I will admit that I think all of us are susceptible to debating to win rather than debating to learn, or connect, but I also think it's clear that winning is ALL some individuals want from political conversations.
Martin Yearley (author) on February 01, 2020:
Don Shepard - Thanks for your comment. I know exactly what you mean by that. I do think there is common ground between everyone and that fundamentally all humans want to build stronger connections with each other, but in the cases you describe it can feel like an uphill battle and we'll only get burned out if we keep trying. There's always the chance I'm wrong (too optimistic?) but although people can get themselves into very dark places I feel that these are usually the result of extreme/tragic circumstances. I'm not sure at what point pain becomes malevolence but they are surely connections there. Regaradless, from my POV the best way to deal in the situations you describe is to not throw "pearls before swine". People that are trying to "win" rather than "connect" are misguided, and it won't serve them or us any good in the long run to keep talking to them. Perhaps just listening (the reconnaissance behind enemy lines I mentioned in the article) or changing the subject with friends or the amount of contact we have with acquaintances would be the path of less friction. What do you think?

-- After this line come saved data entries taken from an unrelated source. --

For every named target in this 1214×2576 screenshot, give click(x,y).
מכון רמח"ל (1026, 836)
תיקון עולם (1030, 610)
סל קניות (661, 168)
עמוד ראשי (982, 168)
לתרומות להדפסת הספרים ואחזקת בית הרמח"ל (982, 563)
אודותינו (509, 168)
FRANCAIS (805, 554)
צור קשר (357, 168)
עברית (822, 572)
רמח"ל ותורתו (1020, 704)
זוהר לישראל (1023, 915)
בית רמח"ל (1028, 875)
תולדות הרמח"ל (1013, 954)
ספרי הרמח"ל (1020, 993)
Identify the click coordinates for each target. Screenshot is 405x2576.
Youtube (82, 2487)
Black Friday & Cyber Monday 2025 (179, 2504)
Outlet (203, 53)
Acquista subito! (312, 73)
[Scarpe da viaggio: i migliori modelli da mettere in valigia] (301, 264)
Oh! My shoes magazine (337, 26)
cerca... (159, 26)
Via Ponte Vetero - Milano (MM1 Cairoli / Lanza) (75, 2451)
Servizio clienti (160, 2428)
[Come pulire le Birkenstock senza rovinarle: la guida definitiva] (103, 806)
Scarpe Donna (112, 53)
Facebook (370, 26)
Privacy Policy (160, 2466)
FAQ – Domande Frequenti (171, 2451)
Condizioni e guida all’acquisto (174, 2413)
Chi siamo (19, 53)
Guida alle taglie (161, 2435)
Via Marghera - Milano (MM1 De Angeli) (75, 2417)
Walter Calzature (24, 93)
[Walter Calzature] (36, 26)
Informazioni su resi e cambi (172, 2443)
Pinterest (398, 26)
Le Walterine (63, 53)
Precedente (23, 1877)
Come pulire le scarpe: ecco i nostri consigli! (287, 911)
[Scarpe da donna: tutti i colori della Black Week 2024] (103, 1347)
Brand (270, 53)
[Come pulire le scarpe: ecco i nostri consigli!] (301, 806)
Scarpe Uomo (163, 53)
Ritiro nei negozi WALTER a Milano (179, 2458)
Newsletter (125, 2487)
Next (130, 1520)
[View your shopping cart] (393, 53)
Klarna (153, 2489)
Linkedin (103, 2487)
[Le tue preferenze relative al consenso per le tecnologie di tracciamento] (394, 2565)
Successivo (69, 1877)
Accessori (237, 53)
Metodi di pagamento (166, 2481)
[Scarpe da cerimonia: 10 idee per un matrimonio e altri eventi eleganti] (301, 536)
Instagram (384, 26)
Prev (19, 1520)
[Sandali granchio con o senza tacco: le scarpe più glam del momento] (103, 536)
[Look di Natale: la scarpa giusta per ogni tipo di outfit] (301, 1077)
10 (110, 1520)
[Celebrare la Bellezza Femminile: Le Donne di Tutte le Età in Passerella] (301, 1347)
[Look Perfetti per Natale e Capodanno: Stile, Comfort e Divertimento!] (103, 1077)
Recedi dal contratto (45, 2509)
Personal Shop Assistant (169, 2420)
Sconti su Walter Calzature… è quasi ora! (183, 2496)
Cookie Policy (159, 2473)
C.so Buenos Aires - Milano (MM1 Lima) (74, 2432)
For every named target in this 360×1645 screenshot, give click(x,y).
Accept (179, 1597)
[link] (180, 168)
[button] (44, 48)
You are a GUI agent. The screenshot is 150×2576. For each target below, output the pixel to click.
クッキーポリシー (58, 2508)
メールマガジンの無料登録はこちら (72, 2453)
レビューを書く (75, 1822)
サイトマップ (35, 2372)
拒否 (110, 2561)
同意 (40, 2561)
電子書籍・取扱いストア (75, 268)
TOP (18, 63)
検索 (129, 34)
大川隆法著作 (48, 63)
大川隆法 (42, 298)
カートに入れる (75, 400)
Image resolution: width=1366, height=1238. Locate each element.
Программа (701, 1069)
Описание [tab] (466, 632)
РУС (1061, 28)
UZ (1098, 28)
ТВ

Don Shepard on January 28, 2020:
Very interesting..I guess we are all too human. A problem I run into when discussing politics is that when I at least think I am doing very well in listening and attempting to understand where someone with an opposing view is coming from, and maybe even give them a sort of "hey, yeah I do understand what you're saying," this is often taken as a "win" by that individual who then proceeds to tell me how I'm wrong about every other position I've taken (or they think I take). This sometimes drives me back to the position of intolerance that I was trying to avoid. Maybe this is all just part of the trivialized atmosphere. I hope I'm making sense here.